Google Ads engineers have introduced an active learning workflow that reduces the amount of expert-labeled data needed to fine-tune safety models from roughly 100 000 examples to fewer than 500. In internal tests the approach improved alignment with expert decisions by up to 65 percent, allowing policy updates to reach production in days instead of weeks.
Active Learning Training Data Reduction
The pipeline begins with a few-shot model that labels billions of ads as benign or potentially unsafe. Clustering then isolates samples near the decision boundary - the cases the model finds most confusing. These “hard” pairs are sent to policy specialists for dual annotation.
Each pair is labeled twice, and agreement is measured with Cohen’s Kappa. Training and evaluation sets are refreshed every round until model-human agreement plateaus.
- Pilot tasks: clickbait detection and complex policy checks.
- Models: Gemini Nano-1 (1.8 B) and Gemini Nano-2 (3.25 B).
- Baseline: 100 000 crowdsourced labels with 5 percent positives.
- Curated: 250-450 expert labels with roughly 40 percent positives.
- Nano-2 Kappa rose from .36 to .56 on the simpler task and from .23 to .38 on the harder task.
- Overall alignment gains: 55-65 percent using three orders of magnitude less data.
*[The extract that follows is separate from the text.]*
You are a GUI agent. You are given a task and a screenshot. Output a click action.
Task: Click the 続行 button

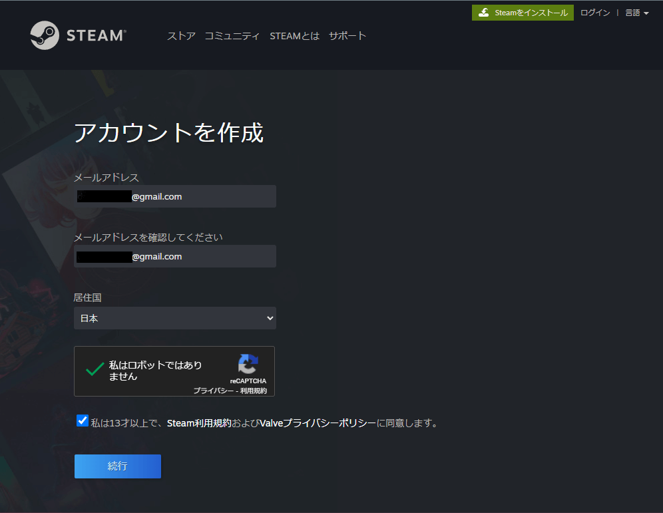pyautogui.click(x=117, y=466)
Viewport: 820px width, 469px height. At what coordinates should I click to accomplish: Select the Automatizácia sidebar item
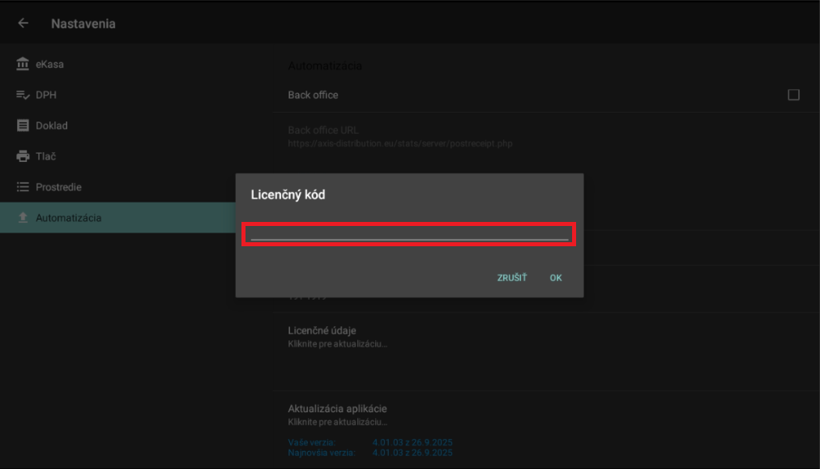pos(69,218)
- Production models achieved comparable quality with 10 000× less data.
The lower-complexity task plateaued after six rounds (450 fine-tuning and 250 evaluation samples). The harder task stabilized after five rounds (250 and 150 samples).
Baseline crowdsourced labels aligned at .59 Kappa on the simpler set and .41 on the harder set. Expert labels scored .81 and .78, setting the ceiling for model performance. Nano-1 held steady at .25 Kappa, while Nano-2 benefited most from curated data, confirming that larger models gain more from high-signal examples.
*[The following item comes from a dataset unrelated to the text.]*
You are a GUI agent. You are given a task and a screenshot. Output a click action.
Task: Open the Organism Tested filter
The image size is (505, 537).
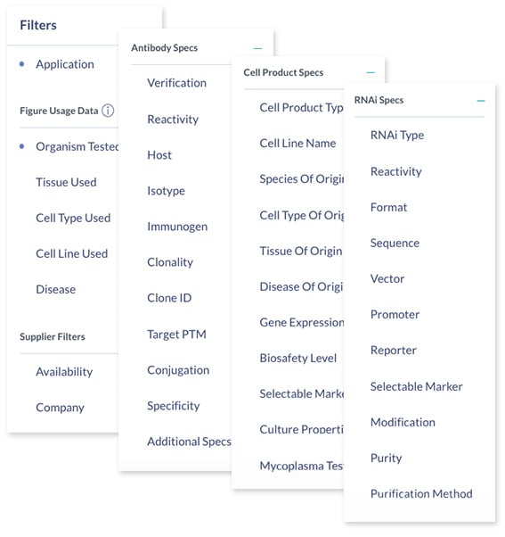point(77,146)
When reviewer hours were scarce, the system prioritized clusters by surface area, ensuring broad coverage despite a small labeling budget.
Google Ads Safety Model Background
Google Ads screens billions of creatives each day for scams, adult themes, and misinformation. Ongoing concept drift forces frequent model updates. Large language models offer richer context understanding but traditionally demand costly expert annotations. The new workflow focuses annotation on ambiguous content, sharply reducing that burden.
Cohen’s Kappa was chosen because many safety decisions lack a single ground truth; scores above .80 indicate expert-level agreement.
Engineering was led by Markus Krause, Nancy Chang, and Steve Walker, with project management from Kelsie McElroy of Ads Privacy and Safety.
Source Citations
Findings are detailed in a Google Ads Research blog post dated 7 August 2025 by Markus Krause and Nancy Chang. Model specifications appear in the Gemini 1 Technical Report.